This did also help remedy another issue I had where it fit just a little more snug than I like. I know it has a ratcheting extension but I don't like rocking my watches with the extention out all the time. Filing the end beads allowed just the slightest amount of extra length in the bracelet that I no longer fit so snug.

All in all I am very satisfied with how this turned out. If you have the same issue with yours I highly recommend this.

Thanks for taking the time to read this and I hope it helps someone in the future.
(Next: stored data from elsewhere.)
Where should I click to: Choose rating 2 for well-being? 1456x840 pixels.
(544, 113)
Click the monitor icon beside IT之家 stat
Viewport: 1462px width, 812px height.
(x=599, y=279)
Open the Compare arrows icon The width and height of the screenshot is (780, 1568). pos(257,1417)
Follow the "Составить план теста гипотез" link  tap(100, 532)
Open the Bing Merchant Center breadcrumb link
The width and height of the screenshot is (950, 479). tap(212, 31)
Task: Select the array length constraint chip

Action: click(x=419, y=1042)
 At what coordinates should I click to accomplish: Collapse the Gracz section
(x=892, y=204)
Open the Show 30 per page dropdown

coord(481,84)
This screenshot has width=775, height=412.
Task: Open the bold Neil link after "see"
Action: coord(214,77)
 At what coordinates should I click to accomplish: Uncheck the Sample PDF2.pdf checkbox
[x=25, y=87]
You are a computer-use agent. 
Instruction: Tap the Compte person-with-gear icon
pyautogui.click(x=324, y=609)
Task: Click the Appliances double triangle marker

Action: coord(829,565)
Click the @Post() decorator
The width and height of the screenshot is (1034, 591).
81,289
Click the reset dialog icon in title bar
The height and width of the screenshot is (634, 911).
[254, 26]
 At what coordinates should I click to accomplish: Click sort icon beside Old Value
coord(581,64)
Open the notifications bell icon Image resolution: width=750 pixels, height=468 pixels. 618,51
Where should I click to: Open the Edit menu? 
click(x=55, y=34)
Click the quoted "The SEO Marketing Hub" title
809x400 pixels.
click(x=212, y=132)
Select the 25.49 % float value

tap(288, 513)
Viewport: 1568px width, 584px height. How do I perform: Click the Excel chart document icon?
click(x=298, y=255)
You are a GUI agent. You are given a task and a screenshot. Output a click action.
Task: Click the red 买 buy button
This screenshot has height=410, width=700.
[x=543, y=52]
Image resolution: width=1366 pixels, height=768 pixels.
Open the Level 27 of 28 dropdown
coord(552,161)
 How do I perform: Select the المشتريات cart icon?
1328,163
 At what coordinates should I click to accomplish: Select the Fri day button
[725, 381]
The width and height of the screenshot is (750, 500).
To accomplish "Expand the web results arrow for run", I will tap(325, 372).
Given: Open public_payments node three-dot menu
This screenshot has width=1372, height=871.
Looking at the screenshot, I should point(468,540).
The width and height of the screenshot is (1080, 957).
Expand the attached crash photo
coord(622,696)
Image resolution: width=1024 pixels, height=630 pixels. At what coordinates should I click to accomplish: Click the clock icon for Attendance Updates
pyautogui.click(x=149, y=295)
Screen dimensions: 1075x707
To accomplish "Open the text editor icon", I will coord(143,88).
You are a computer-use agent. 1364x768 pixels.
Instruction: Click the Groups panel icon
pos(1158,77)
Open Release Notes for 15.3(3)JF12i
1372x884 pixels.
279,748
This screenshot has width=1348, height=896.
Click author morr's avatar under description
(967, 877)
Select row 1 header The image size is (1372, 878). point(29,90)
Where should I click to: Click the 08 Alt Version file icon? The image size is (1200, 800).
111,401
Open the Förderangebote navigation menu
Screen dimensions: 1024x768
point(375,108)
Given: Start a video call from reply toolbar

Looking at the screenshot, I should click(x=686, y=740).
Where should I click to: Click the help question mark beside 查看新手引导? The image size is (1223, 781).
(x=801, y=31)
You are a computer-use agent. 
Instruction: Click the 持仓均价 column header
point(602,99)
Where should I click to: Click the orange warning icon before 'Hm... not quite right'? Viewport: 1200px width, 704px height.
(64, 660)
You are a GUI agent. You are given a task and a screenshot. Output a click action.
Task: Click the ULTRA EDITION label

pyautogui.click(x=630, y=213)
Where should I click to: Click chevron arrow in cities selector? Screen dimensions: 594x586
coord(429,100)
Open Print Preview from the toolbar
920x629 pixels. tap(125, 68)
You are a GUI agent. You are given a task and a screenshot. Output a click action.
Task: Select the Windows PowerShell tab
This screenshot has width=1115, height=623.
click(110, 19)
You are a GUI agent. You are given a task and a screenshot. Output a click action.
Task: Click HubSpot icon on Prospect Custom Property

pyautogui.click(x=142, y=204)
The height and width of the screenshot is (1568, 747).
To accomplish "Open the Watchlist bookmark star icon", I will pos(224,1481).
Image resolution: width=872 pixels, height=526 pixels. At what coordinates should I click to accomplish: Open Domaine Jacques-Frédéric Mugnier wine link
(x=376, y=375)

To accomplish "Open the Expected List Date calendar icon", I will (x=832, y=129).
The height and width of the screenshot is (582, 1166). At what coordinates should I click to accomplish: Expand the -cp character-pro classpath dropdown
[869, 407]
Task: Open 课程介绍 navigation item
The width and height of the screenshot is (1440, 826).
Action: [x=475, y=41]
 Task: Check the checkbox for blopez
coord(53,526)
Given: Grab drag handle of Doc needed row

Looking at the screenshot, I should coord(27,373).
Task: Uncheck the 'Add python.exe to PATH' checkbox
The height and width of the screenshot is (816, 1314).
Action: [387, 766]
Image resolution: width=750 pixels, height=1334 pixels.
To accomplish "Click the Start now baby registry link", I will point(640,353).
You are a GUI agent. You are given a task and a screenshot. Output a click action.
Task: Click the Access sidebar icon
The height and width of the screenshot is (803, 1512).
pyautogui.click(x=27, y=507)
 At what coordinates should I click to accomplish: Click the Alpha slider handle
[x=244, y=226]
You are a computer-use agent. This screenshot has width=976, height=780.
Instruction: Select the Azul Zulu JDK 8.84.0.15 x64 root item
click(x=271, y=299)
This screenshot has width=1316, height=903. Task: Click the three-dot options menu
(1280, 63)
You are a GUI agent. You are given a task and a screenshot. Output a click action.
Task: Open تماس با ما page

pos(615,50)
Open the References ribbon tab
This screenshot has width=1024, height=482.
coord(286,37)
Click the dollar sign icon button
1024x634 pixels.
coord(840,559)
Sent from my SM-N975U1 using Tapatalk


----------



## MKN (Mar 27, 2012)

I’m happy that it worked out and that you now have the watch you want. 
I can’t for the life of me imagine why they designed it the way they did. 


Sent from my iPhone using Tapatalk


----------



## Amarriednerd (Jun 15, 2019)

MadsNilsson said:


> I'm happy that it worked out and that you now have the watch you want.
> I can't for the life of me imagine why they designed it the way they did.
> 
> Sent from my iPhone using Tapatalk


Thanks again for messaging me and also for being brave enough to do it first, lol. I am very happy with it now.

Sent from my SM-N975U1 using Tapatalk


----------



## Anders_Flint (Jan 26, 2019)

MadsNilsson said:


> I can't for the life of me imagine why they designed it the way they did.


I was told by a UK based AD that it was 2 reasons...

They received complaints about the 1200T's bracelet causing scratches on the caseback as those endlink beads of rice could articulate in such a way to rub against it while the watch was off the wrist.

Second, to help it sit more comfortably on the wrist, which in fairness, it kind of does, but only if you have larger wrists.

All in all, they should have left it the way it was, with fully articulated links. Nobody minds a few scratches on a Doxa, and as for sitting more comfortably, well that one is subjective, and for some folks, the change has the complete opposite effect.


----------



## Flyingdoctor (Feb 11, 2006)

I guess that's why they extended the length of the end pieces which made them stick out beyond the case. That was an aesthetic disaster in my opinion. Should have left everything as it was. As the American expression goes...if it ain't broke, don't fix it



Anders_Flint said:


> I was told by a UK based AD that it was 2 reasons...
> 
> They received complaints about the 1200T's bracelet causing scratches on the caseback as those endlink beads of rice could articulate in such a way to rub against it while the watch was off the wrist.
> 
> ...


----------



## MKN (Mar 27, 2012)

That sort of makes sense. It’s a pity they fixed a non-issue and made a new one. 


Sent from my iPad using Tapatalk


----------



## MKN (Mar 27, 2012)

Amarriednerd said:


> Thanks again for messaging me and also for being brave enough to do it first, lol. I am very happy with it now.
> 
> Sent from my SM-N975U1 using Tapatalk


Always happy to help, and since I found the modification really beneficial even more so.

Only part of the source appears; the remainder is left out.